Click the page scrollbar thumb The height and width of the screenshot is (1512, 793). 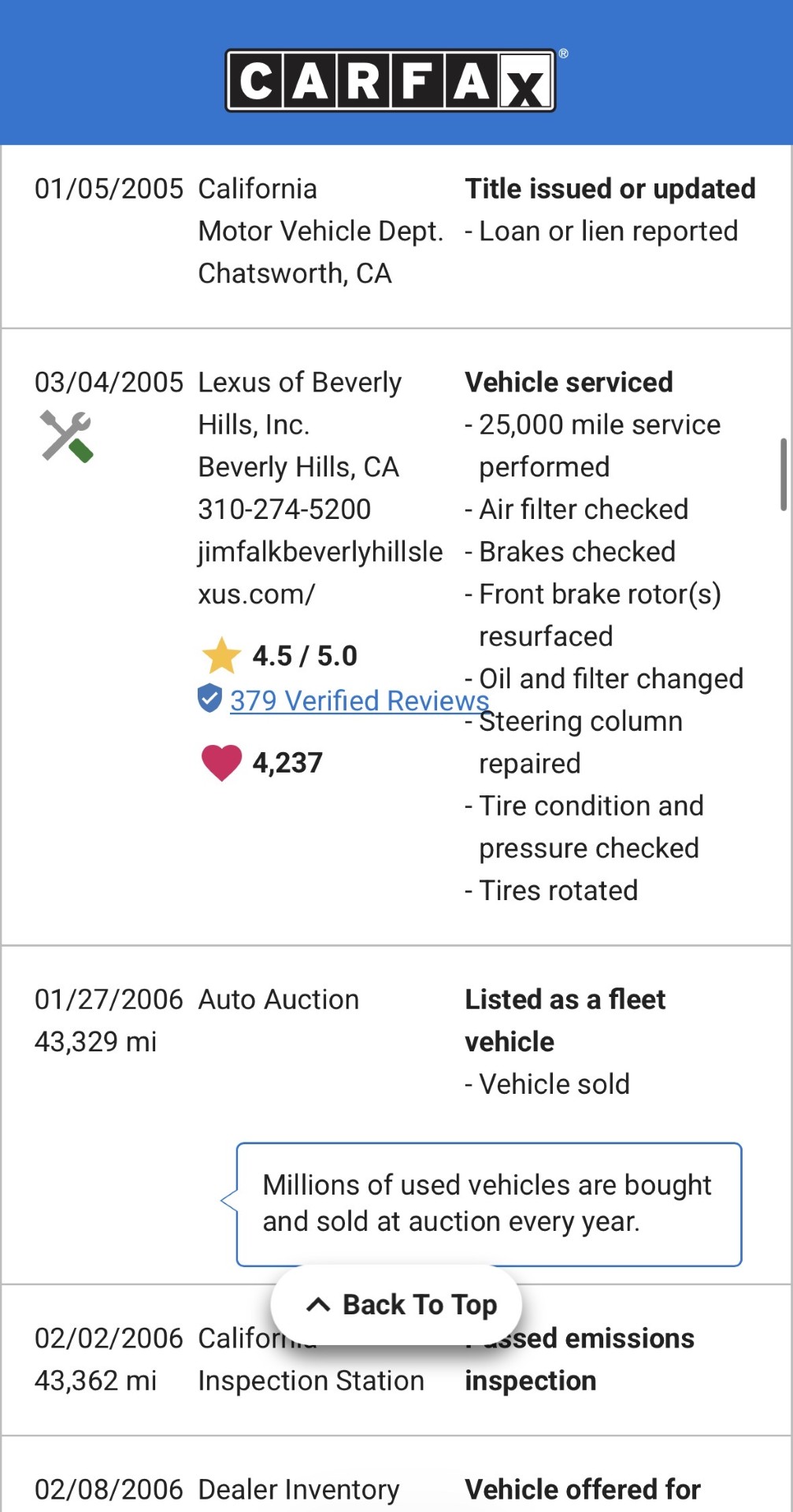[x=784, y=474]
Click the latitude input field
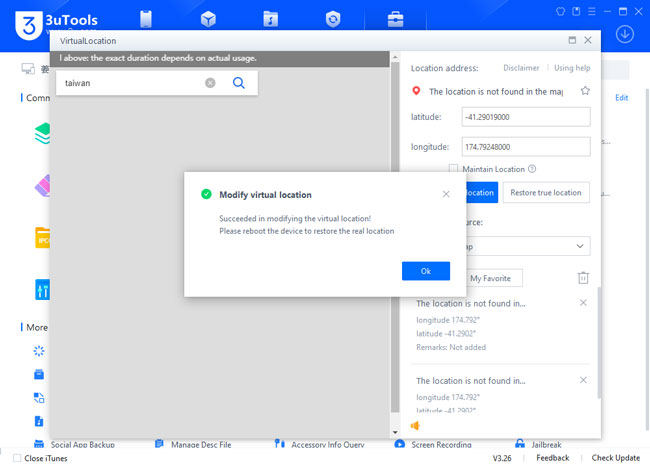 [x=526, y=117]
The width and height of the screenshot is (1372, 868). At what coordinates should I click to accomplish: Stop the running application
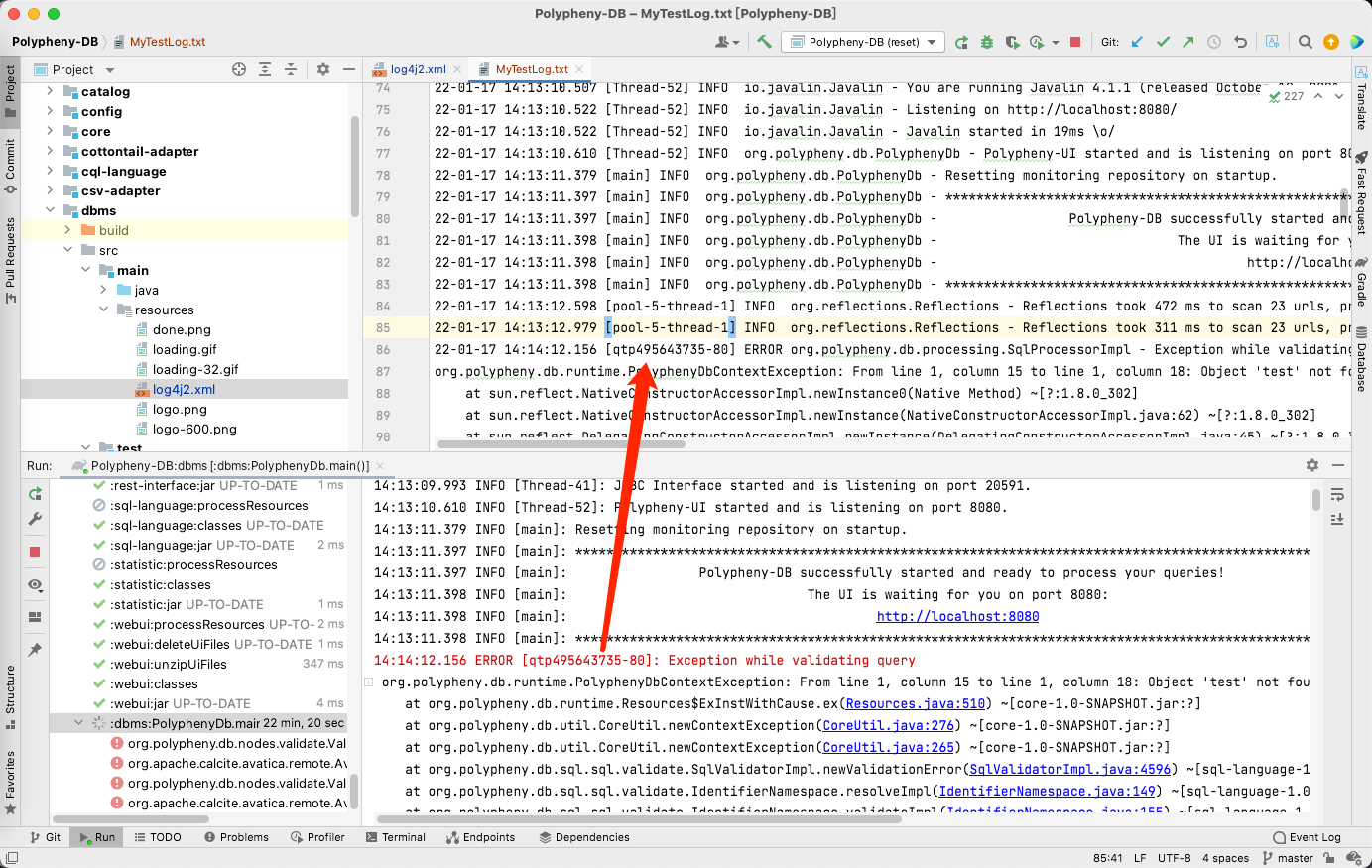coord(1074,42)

※ ※ ※

→ Task details: Please print the material word for word from the line with "Click the latitude input field" through the end of it, leaving out the pictures.

→ Output of the task:
Click the latitude input field
 [x=526, y=117]
The width and height of the screenshot is (1372, 868). At what coordinates should I click to accomplish: Stop the running application
coord(1074,42)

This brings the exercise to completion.